Notice that only the first line of the title (as entered on the Output Tab) appears on the title bar. The entire title will appear on printouts.
To see the case exclusion counts, select Properties... from the Matrix menu. The report includes the total number of records read and the number of records excluded for each selection statement.

Learn More...

If you are running SEER*Stat in client-server mode you will also have the option to Execute Offline. This feature is intended for jobs that take several minutes or longer to complete. SEER*Stat automatically sends an email message to you as soon as the execution is complete. The email message includes a link to the location of the resultant matrix.

Step 9: Save and Print the Matrix

Use the Save As command on the File menu to save the matrix. Enter "Rate Exercise 1a" as the filename. SEER*Stat will assign the "sim" extension to indicate that this is a "SEER*Stat Rate Matrix" file.
Use the Print command on the File menu to print the matrix. You will notice that the session information is printed along with the results matrix. The session information serves as documentation for the results. Notice that the name of the matrix file is printed at the top of each page. More information regarding the matrix options and print options are included in the SEER*Stat help system.
Compare your results to this SEER*Stat matrix file: Exercise Matrix 1a Results.

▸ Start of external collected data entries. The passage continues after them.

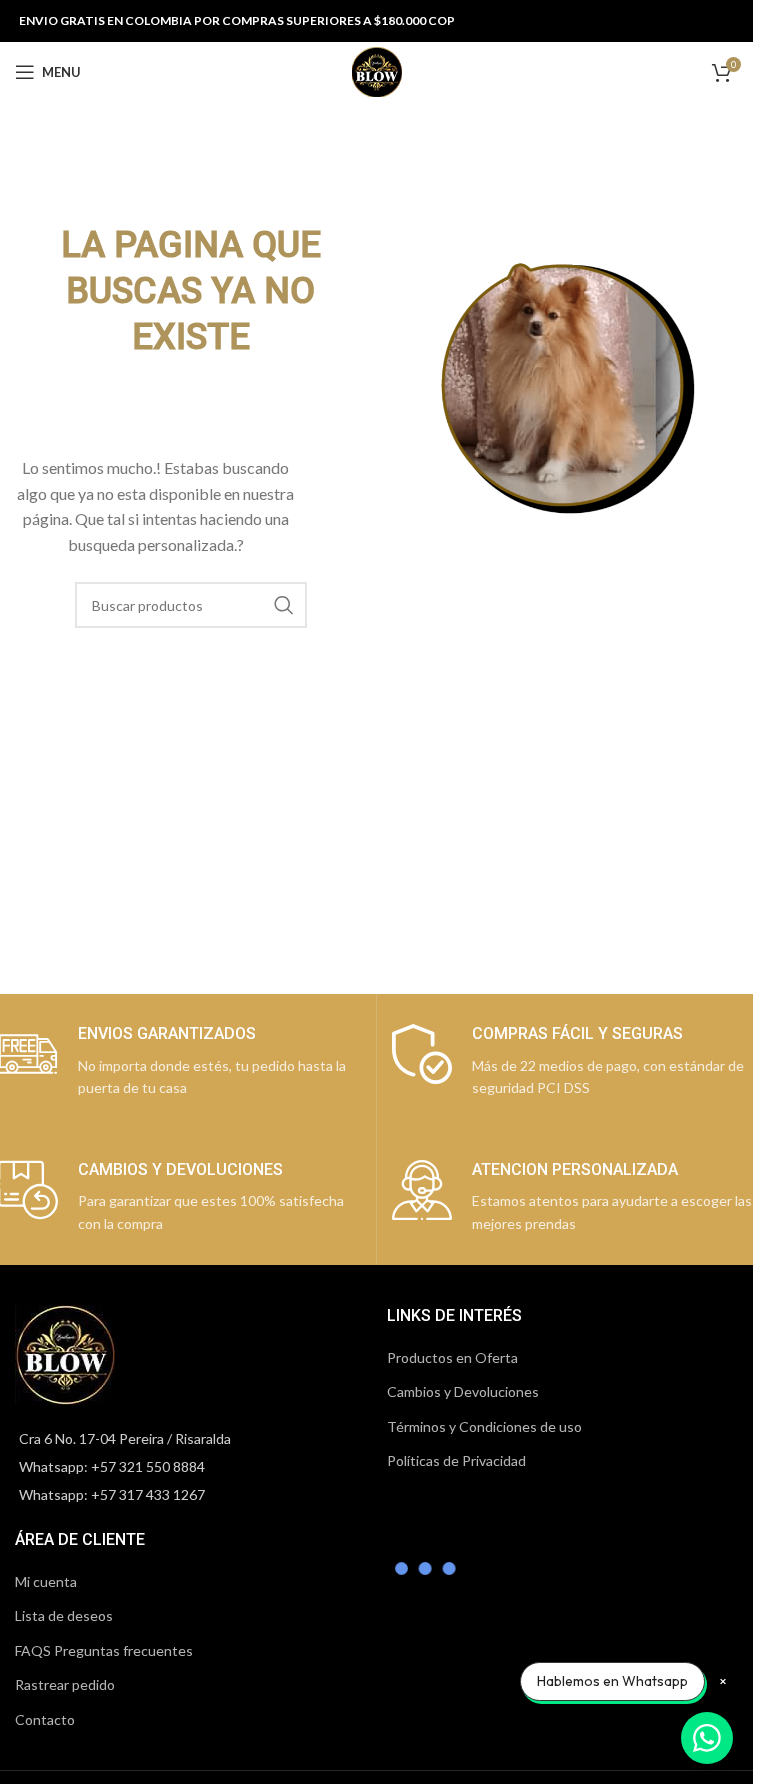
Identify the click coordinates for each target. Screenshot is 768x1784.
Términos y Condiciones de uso (484, 1426)
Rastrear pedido (65, 1684)
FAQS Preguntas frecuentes (104, 1650)
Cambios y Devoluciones (463, 1391)
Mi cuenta (46, 1581)
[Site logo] (377, 70)
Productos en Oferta (452, 1357)
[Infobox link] (573, 1062)
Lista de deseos (64, 1615)
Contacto (45, 1719)
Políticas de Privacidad (456, 1460)
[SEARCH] (284, 605)
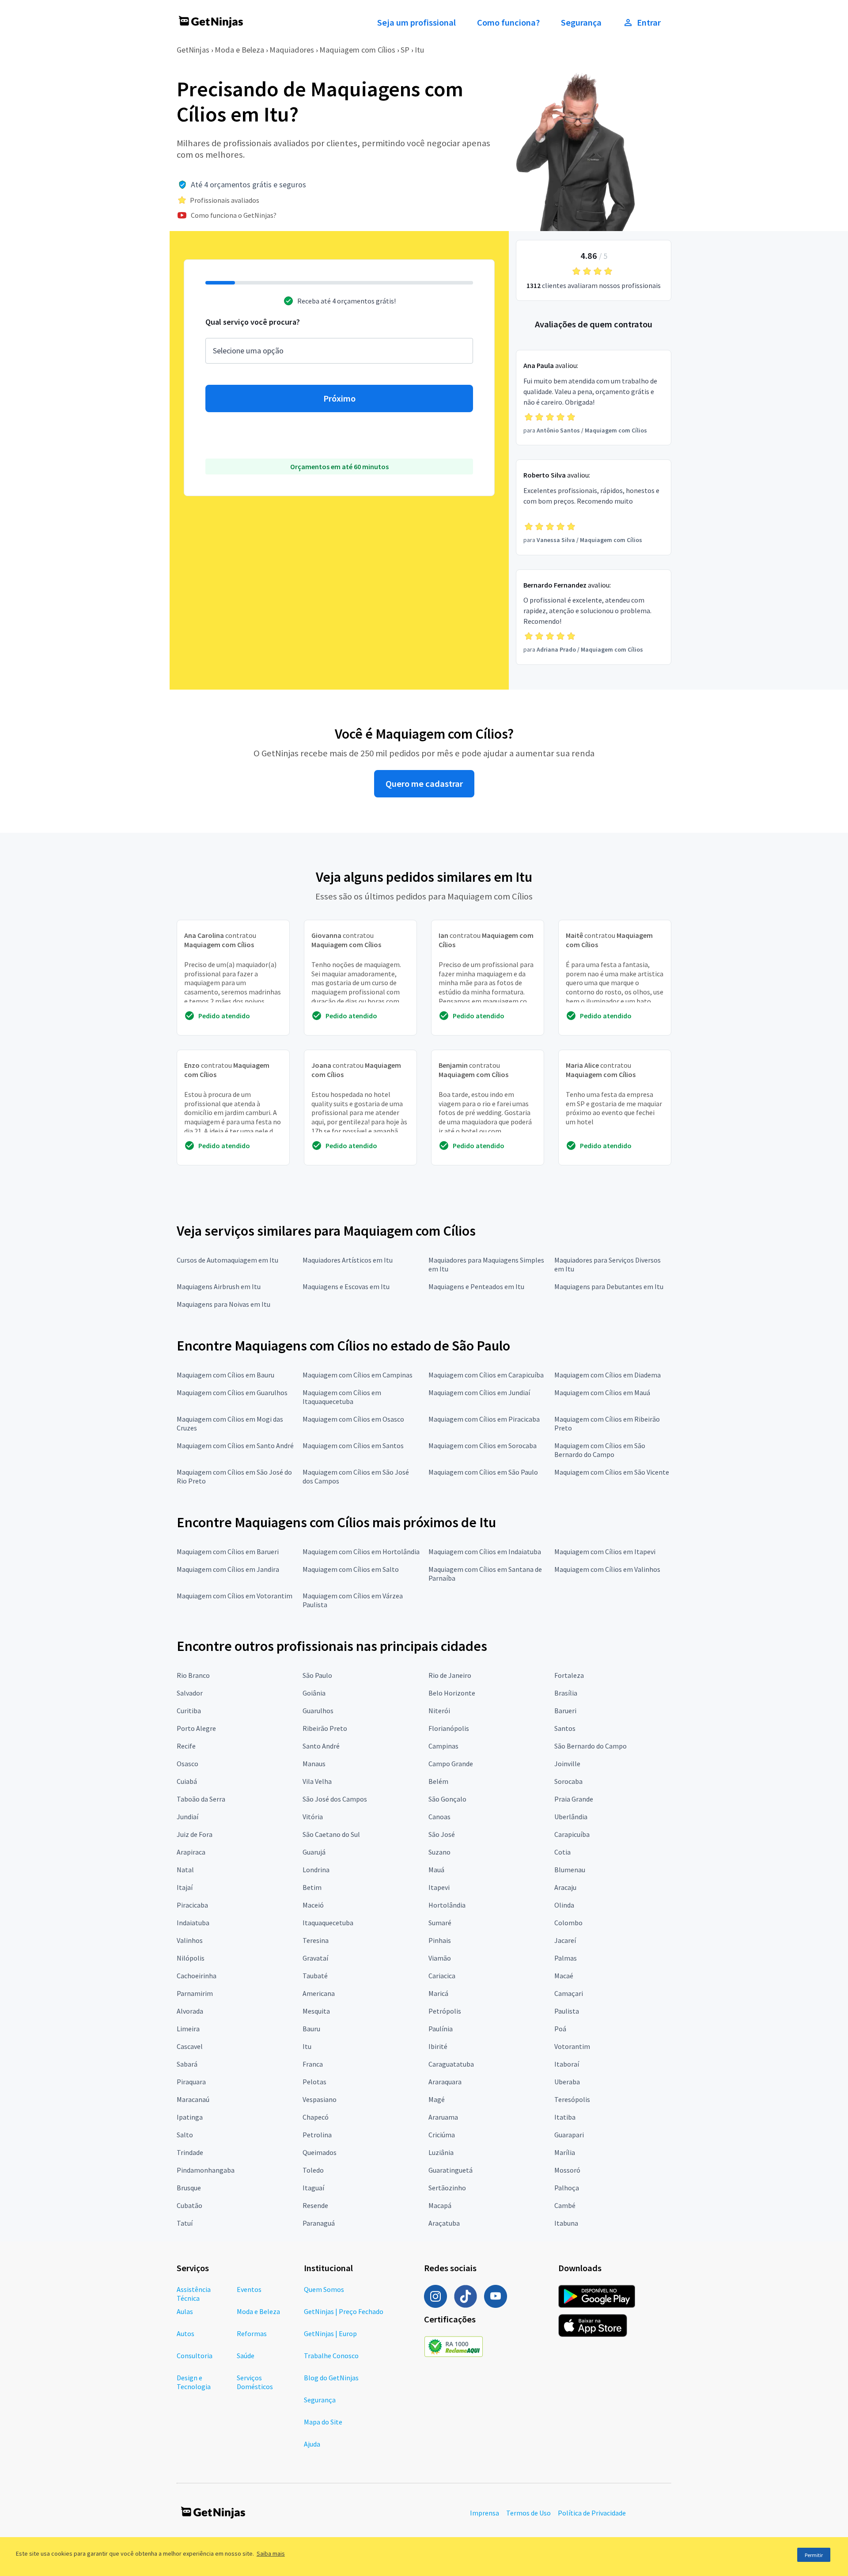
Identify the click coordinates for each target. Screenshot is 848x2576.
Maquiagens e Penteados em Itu (476, 1286)
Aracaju (565, 1887)
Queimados (320, 2152)
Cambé (564, 2205)
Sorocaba (568, 1781)
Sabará (187, 2064)
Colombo (568, 1922)
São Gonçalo (447, 1798)
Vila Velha (317, 1781)
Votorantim (572, 2046)
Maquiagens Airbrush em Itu (219, 1286)
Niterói (439, 1710)
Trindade (190, 2152)
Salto (185, 2134)
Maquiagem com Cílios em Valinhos (607, 1569)
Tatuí (185, 2223)
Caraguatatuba (451, 2064)
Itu (419, 50)
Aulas (185, 2311)
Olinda (564, 1905)
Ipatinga (190, 2117)
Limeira (188, 2028)
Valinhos (190, 1940)
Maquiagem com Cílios (357, 50)
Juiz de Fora (194, 1834)
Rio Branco (193, 1675)
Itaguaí (313, 2187)
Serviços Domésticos (255, 2382)
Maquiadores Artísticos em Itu (348, 1260)
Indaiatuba (193, 1922)
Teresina (316, 1940)
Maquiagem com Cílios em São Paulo (483, 1472)
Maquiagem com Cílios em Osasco (353, 1419)
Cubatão (189, 2205)
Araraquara (445, 2081)
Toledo (313, 2170)
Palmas (565, 1958)
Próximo (339, 398)
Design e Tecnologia (194, 2382)
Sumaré (439, 1922)
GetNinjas (193, 50)
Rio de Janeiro (449, 1675)
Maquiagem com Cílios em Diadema (607, 1374)
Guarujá (314, 1852)
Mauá (436, 1869)
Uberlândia (570, 1816)
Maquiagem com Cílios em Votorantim (234, 1595)
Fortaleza (569, 1675)
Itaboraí (566, 2064)
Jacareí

Step 10: Using the Results in Other Software

Two methods can be used to take results from a SEER*Stat matrix and use them in another program:

Copy data from the matrix to the Windows clipboard. In the other program, paste the contents of the clipboard to the work space. This technique would work well for programs that allow the pasting of data, including most graphing packages such as Excel and PowerPoint. More specific instructions are provided in the SEER*Stat help system.
Export the data from the matrix to a delimited text file. Some programs, such as Excel, will allow you to open a delimited text file. In other programs, such as Joinpoint and DevCan, you must select the delimited text file as the input file. Please refer to Exporting Results in the SEER*Stat help system for instructions.